— Excerpt provided —
Life With Liz: History and science go hand in hand
It is not a fun time to be a person who has studied both history and science, and even less fun for a person who has a specific interest in the history of science.
E is currently studying the Renaissance in her world history class, and over the course of helping her study, I was reminded how interesting it is to learn about people learning about things.
I find it interesting the levels of persecution, including death sentences, that people faced over the centuries for pursuing science. Frequently, this persecution came from the dominant religious order of the day, or at least from religious zealots who feared that their power might be diminished in the face of scientific discovery.
Another fun fact, though, is that many important scientific discoveries came out of the scholarly pursuits of those in religious orders.
Gregor Mendel, the father of genetics, and an Augustinian monk, is probably one of the most obvious examples. Many religious orders prize education and discovery as part of their mission. I remember my father, a “reformed” Catholic, and late in life Agnostic, telling me, as we toured potential colleges, that I could “never go wrong with a Jesuit education. They knew their stuff.”
I have had this on my mind a lot lately, as I’ve seen more and more Internet arguments starting over statements like, “We don’t need vaccines, God made our bodies perfectly the way they are.” That’s the nutshell argument; substitute in any other public health measure for “vaccines,” as needed.
I find this argument particularly irritating because when I was pregnant with A, aware of his congenital heart defect, and searching for ways to help him, one particularly unhelpful person told me that I should just trust God to take care of him. And, by this, they meant that I should stop seeking medical interventions and just ask for thoughts and prayers.
I have puzzled over that argument since that day, and even more so, as I see it on the rise again. I do not understand why we cannot consider a surgeon talented enough to perform a lifesaving surgery or a scientist capable of figuring out how a vaccination works as instruments of God or answers to prayers.

— Your task —
From the column on history and science above, please translate this sentence into Spanish: "Many religious orders prize education and discovery as part of their mission."

— Provided records —
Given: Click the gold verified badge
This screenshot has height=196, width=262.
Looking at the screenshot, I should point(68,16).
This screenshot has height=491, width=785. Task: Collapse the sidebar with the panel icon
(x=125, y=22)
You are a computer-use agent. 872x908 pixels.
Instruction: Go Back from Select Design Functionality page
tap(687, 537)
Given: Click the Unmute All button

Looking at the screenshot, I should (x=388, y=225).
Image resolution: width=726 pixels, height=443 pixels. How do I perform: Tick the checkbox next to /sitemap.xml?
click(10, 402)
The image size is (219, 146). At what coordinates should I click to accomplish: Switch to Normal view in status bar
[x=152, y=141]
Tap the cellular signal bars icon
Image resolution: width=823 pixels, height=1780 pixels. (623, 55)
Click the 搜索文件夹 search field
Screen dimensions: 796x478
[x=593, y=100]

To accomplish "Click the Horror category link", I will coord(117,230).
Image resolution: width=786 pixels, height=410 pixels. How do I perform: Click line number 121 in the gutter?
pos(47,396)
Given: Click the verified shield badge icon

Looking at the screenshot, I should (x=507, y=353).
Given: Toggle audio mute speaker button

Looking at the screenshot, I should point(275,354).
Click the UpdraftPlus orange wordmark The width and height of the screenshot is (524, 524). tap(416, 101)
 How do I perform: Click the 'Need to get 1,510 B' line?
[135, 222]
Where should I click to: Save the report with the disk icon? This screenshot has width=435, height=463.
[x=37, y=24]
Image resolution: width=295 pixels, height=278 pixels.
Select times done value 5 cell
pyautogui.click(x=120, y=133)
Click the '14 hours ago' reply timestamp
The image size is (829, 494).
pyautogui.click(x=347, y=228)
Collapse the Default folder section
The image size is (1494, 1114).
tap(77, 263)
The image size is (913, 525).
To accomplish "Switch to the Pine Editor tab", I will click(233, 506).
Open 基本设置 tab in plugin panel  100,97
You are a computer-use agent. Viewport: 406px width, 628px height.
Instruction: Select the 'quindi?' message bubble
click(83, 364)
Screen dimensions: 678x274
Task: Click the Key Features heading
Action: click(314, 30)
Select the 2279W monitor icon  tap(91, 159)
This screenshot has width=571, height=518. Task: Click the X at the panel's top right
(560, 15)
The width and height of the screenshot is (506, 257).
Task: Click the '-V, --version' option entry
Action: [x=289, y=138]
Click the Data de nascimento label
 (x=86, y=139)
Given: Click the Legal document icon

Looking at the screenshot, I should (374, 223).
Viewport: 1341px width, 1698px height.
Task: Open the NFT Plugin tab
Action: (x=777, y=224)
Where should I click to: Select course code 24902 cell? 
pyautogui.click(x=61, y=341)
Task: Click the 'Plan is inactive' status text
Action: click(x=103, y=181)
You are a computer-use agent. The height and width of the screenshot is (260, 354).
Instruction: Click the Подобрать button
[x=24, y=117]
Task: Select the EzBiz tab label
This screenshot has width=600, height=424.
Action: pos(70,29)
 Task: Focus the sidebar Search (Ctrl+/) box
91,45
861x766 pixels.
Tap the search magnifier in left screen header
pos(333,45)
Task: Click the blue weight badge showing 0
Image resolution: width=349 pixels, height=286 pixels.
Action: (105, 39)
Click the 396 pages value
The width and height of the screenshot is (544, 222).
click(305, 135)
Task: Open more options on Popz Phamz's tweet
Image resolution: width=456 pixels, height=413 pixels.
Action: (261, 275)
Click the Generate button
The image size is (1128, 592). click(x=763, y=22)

— Answer to this task —
Muchas órdenes religiosas valoran la educación y el descubrimiento como parte de su misión.